Enunciado 1: No texto sobre a isenção de impostos para alimentos, quais produtos da lista de isenção têm a alíquota atual indicada com a palavra "até"? Cite todos.

Texto do documento:
▬▬▬
Isenção de impostos pelo governo federal não resolve alta dos alimentos, alerta MPA

O governo federal anunciou um conjunto de medidas para reduzir os preços dos alimentos ao consumidor e fortalecer a produção agrícola nacional. Na avaliação do Movimento dos Pequenos Agricultores (MPA), as ações são válidas, mas insuficientes enquanto o foco não estiver na produção local de alimentos diversificados e saudáveis, de modo a garantir condições para que as famílias camponesas possam produzir e comercializar de forma justa.
Entre as ações anunciadas, está a isenção do imposto de importação para nove produtos considerados essenciais: azeite (hoje 9%), milho (7,2%), óleo de girassol (até 9%), sardinha (32%), biscoitos (16,2%), massas alimentícias (14,4%), café (9%), carnes (até 10,8%) e açúcar (até 14%). Além disso, a cota de importação do óleo de palma será ampliada de 65 mil para 150 mil toneladas.
Outra iniciativa é a priorização da produção de alimentos da cesta básica no Plano Safra, programa que oferece financiamentos com juros subsidiados para estimular a produção interna. Essa priorização também inclui os óleos de canola e de girassol, culturas de inverno.
Cássia Cassaro, dirigente do MPA no Espírito Santo, afirma que a redução de impostos sobre produtos importados pode ajudar, mas não resolve o problema estrutural do abastecimento alimentar. “Tudo é muito válido, mas nossa avaliação é que o essencial é produzir alimento saudável, onde todas as famílias camponesas que têm um pedaço de terra, e aquelas que não têm, possam ter também. Precisamos de políticas para isso”, argumenta. Para ela, é necessário incentivar a produção local e sua comercialização, além de oferecer infraestrutura para que os produtos cheguem aos mercados e às periferias com preços acessíveis.
▬▬▬
Linhas de dados:
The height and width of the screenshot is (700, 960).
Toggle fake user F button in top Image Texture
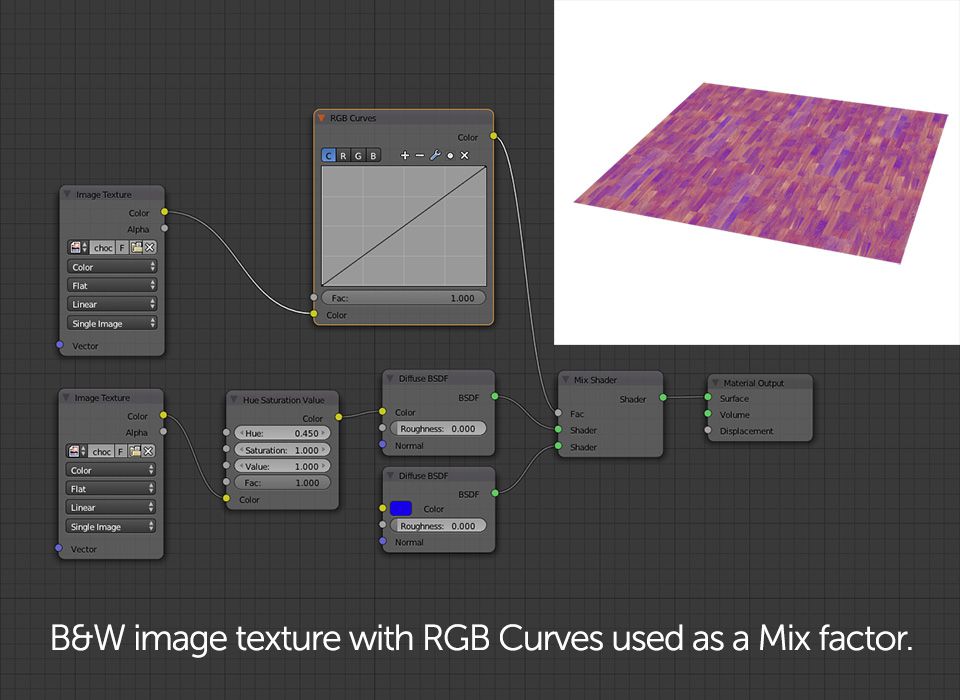(x=122, y=247)
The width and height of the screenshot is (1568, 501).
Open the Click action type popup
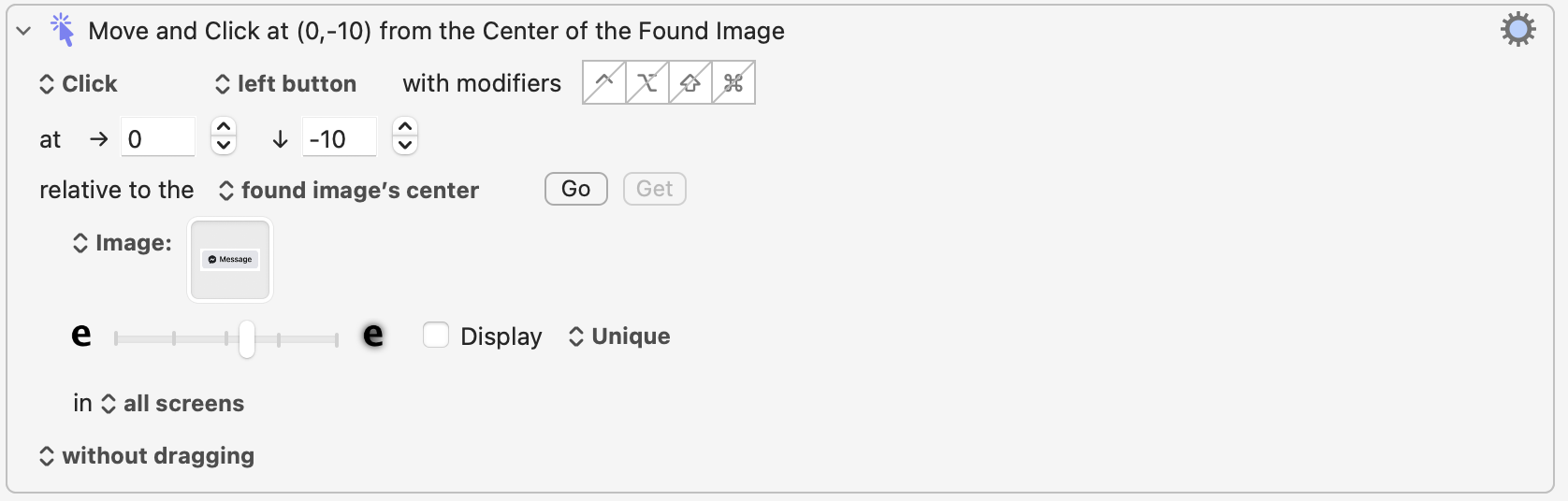[79, 84]
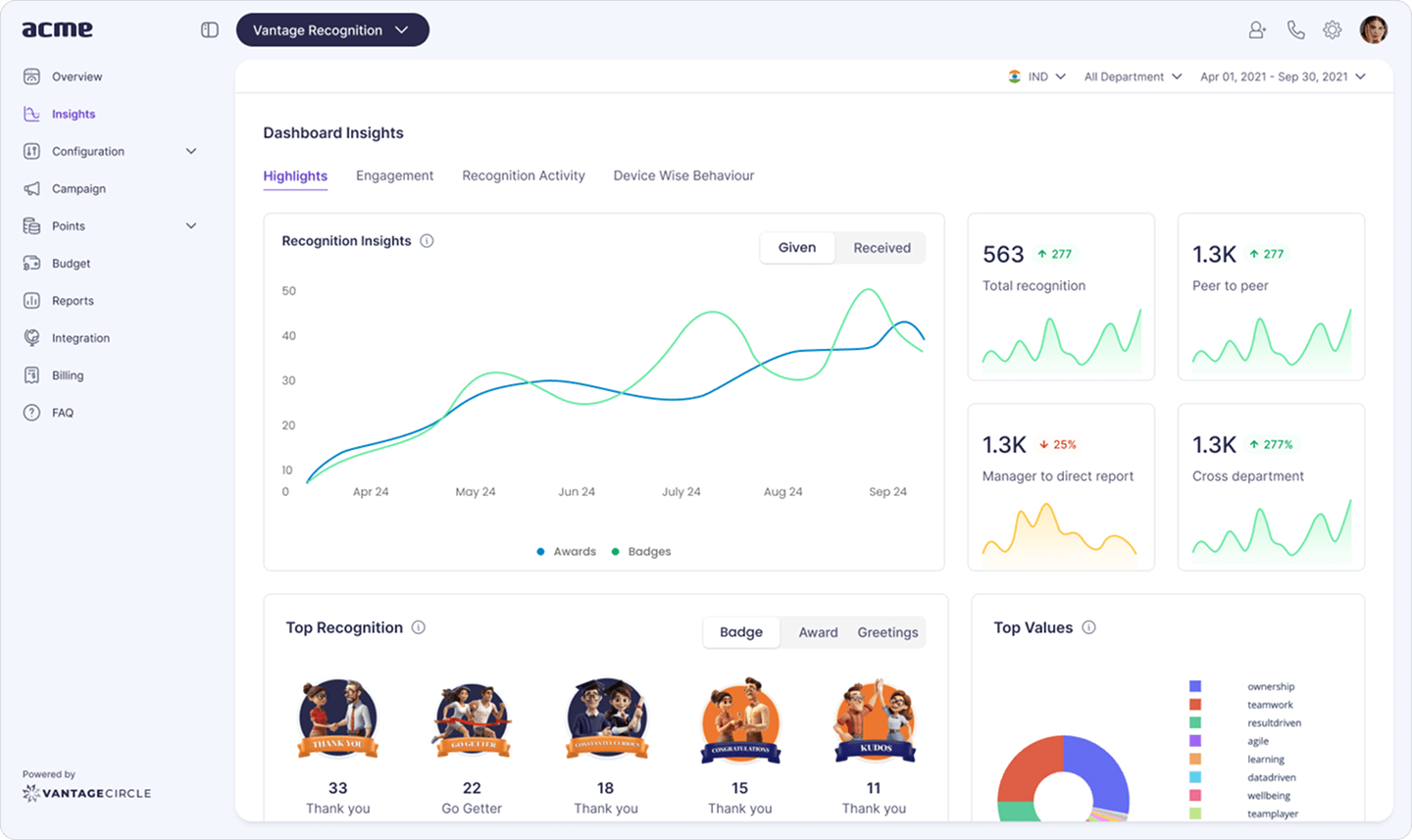The height and width of the screenshot is (840, 1412).
Task: Open the Billing page
Action: [70, 374]
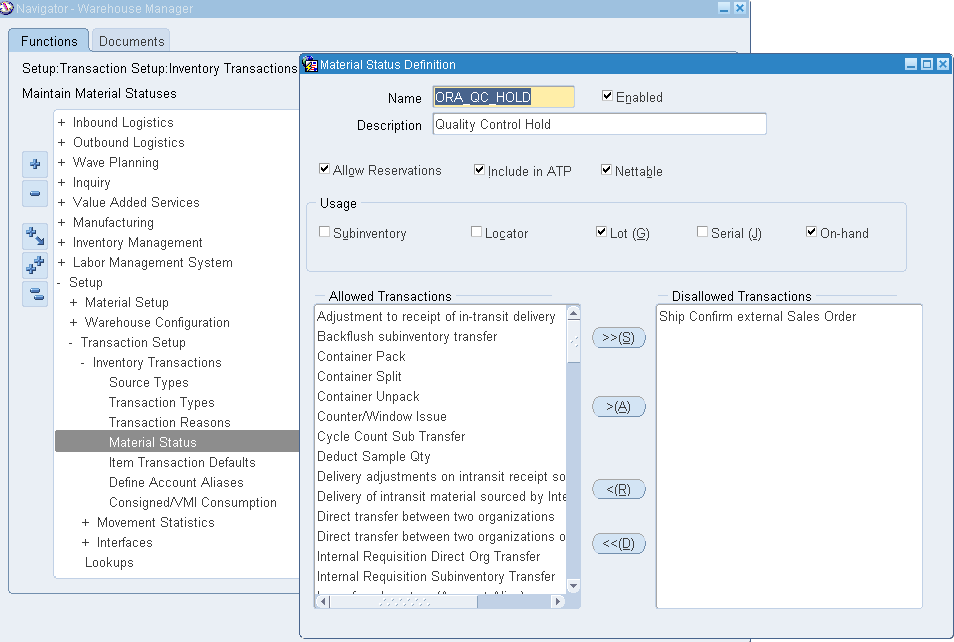Disable the Include in ATP checkbox
The width and height of the screenshot is (954, 642).
pyautogui.click(x=479, y=170)
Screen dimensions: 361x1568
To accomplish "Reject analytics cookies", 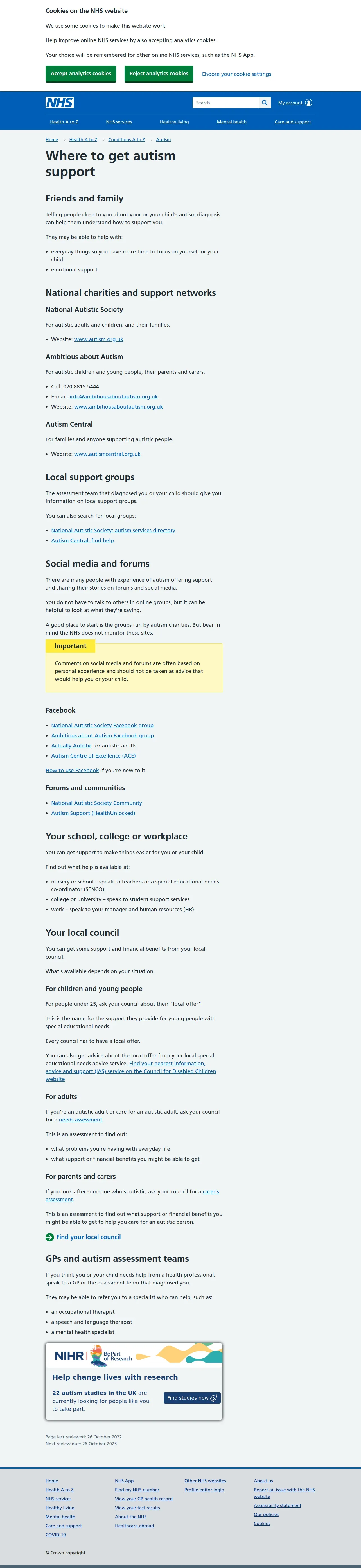I will [159, 74].
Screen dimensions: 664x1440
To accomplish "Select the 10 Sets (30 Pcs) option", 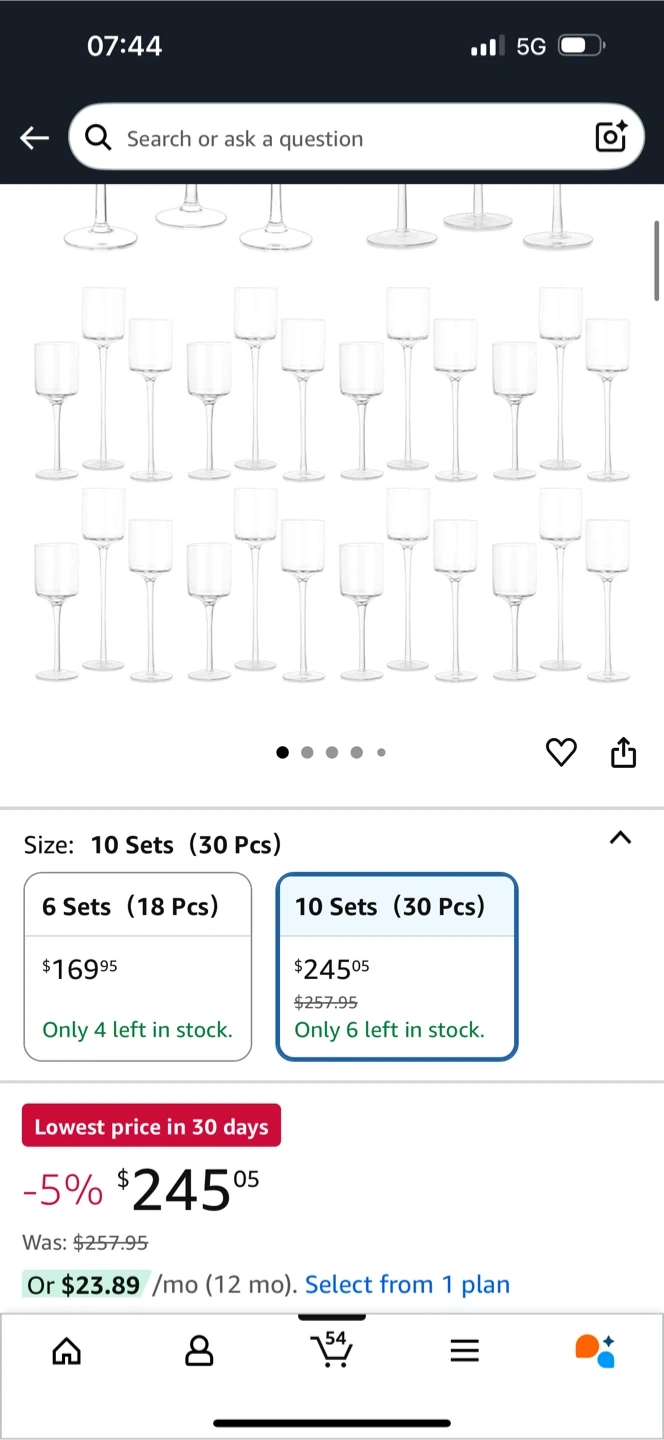I will [397, 966].
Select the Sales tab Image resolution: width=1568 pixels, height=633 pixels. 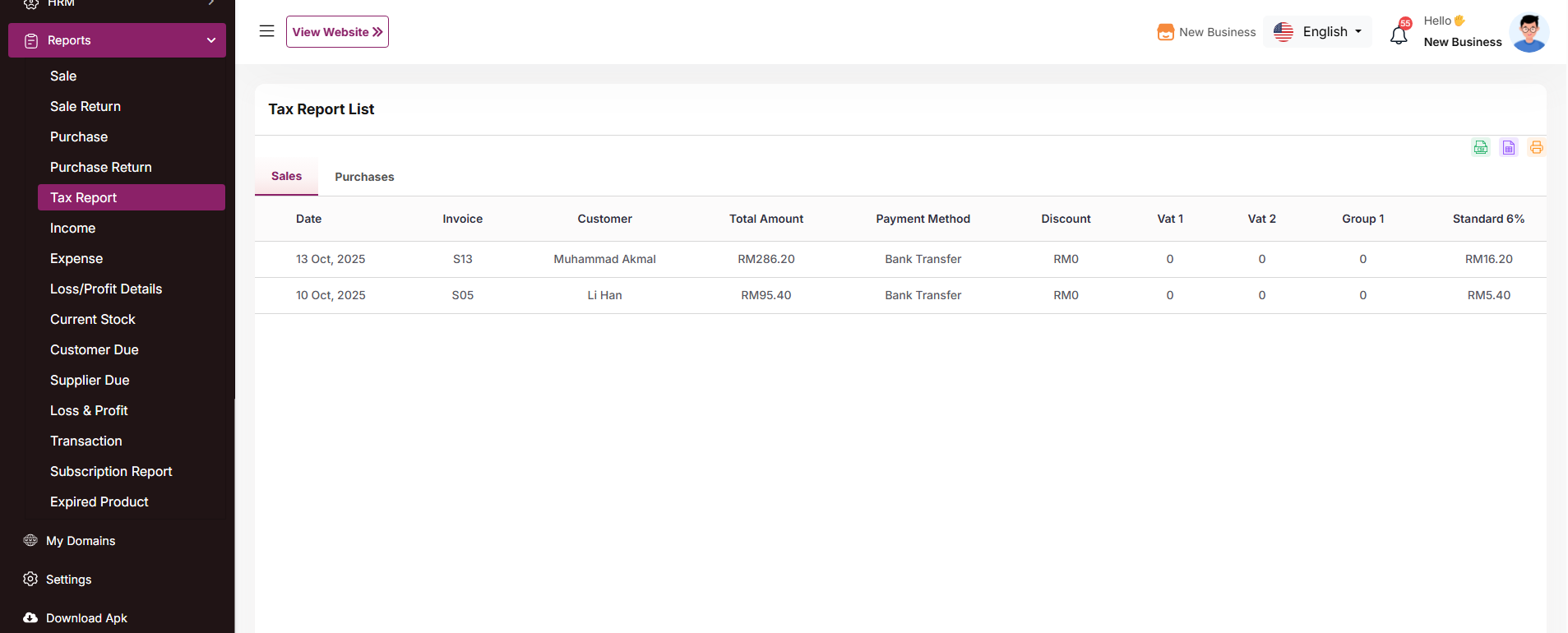pos(286,176)
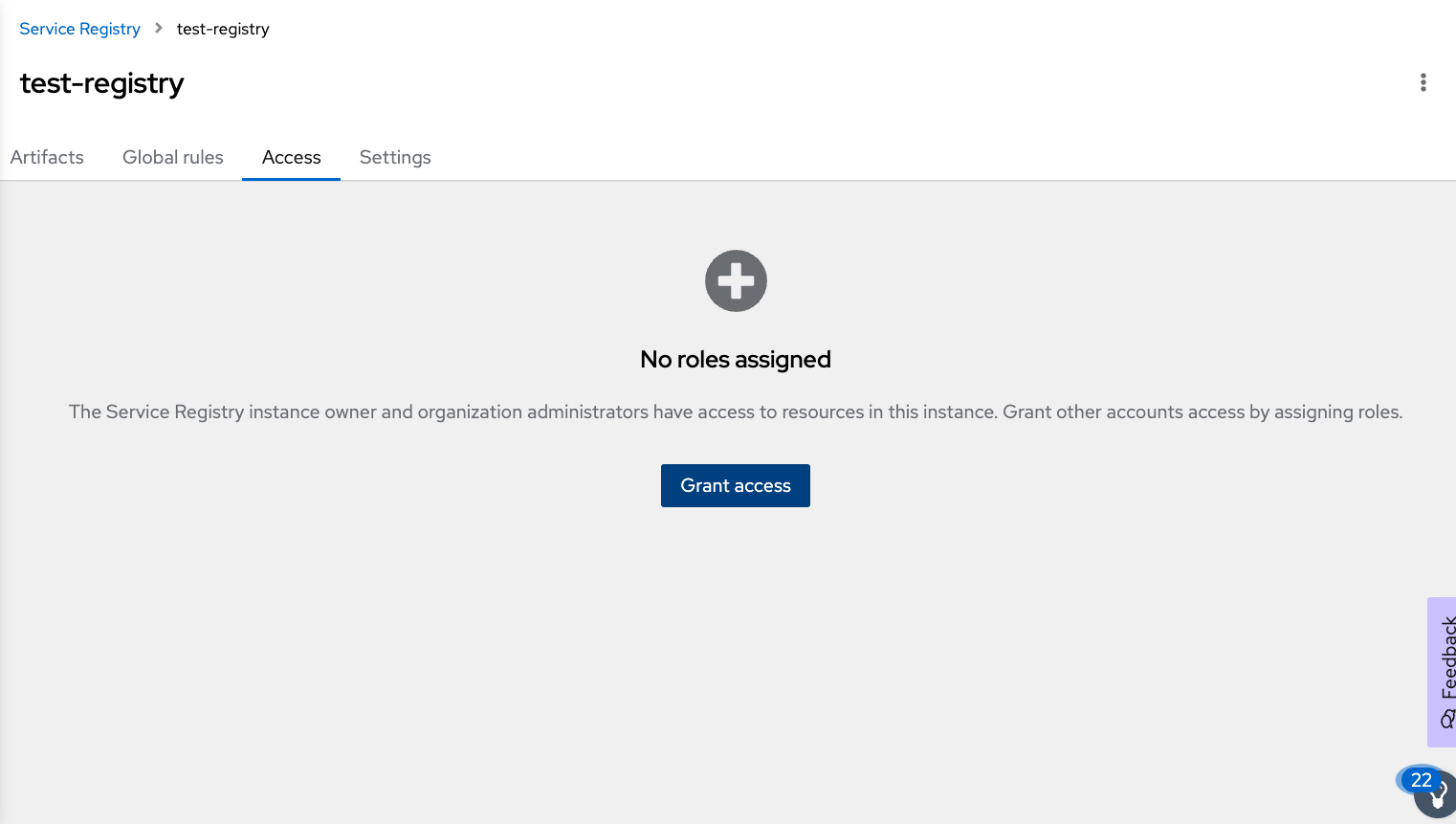Switch to the Artifacts tab
The image size is (1456, 824).
47,157
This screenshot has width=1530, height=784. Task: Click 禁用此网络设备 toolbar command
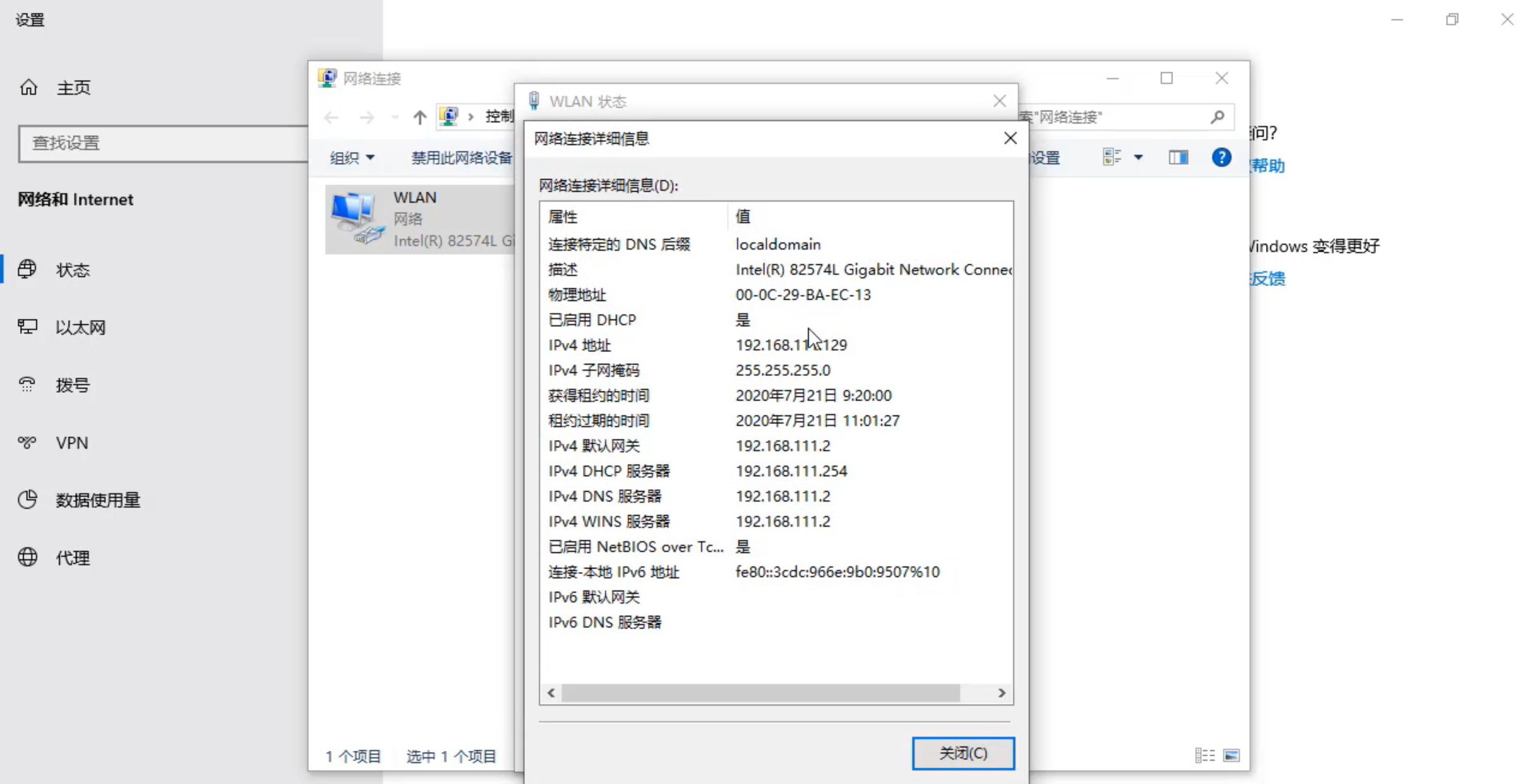click(461, 158)
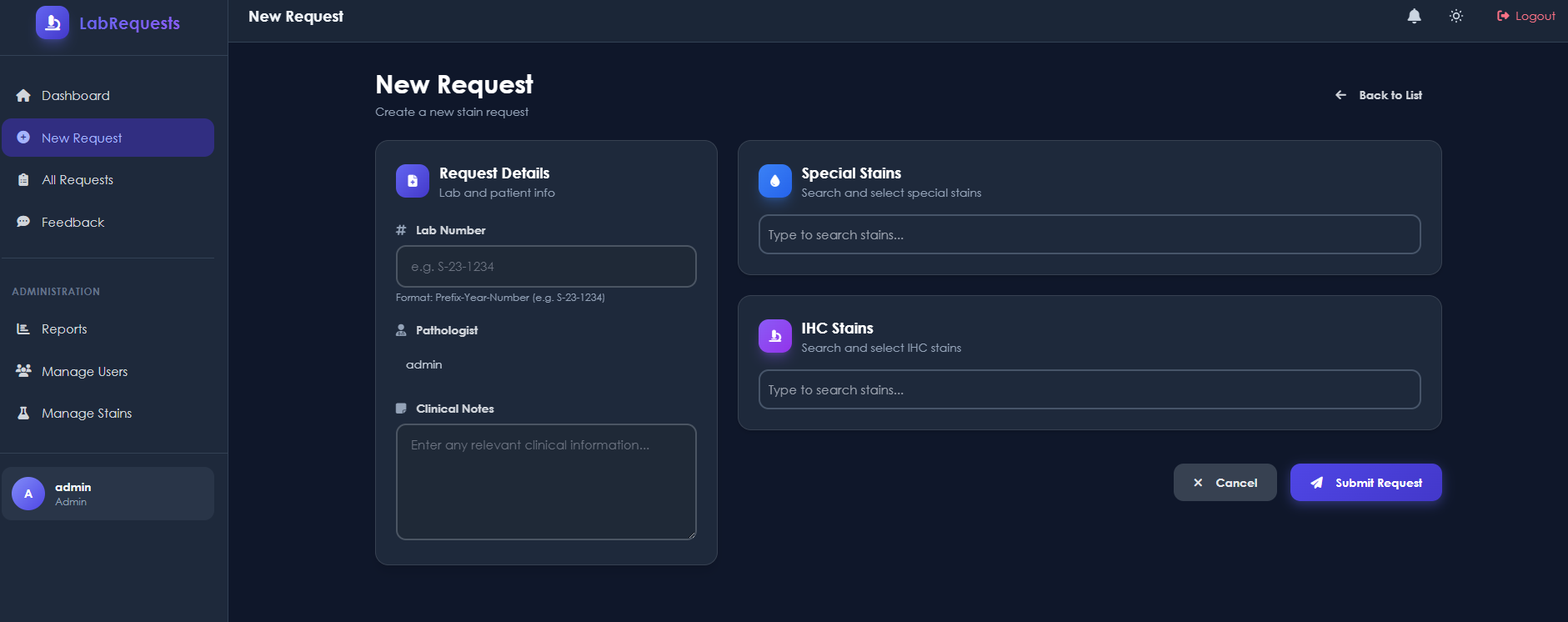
▬▬▬
Enunciado 2: Por favor, reproduza a listagem tal como está, desde o início dela até a linha que contém "(x=122, y=247)", incluindo essa linha, e deixe as imagens de fora.

Resultado 1: Óleo de girassol, carnes e açúcar.

Resultado 2:
The height and width of the screenshot is (700, 960).
Toggle fake user F button in top Image Texture
(x=122, y=247)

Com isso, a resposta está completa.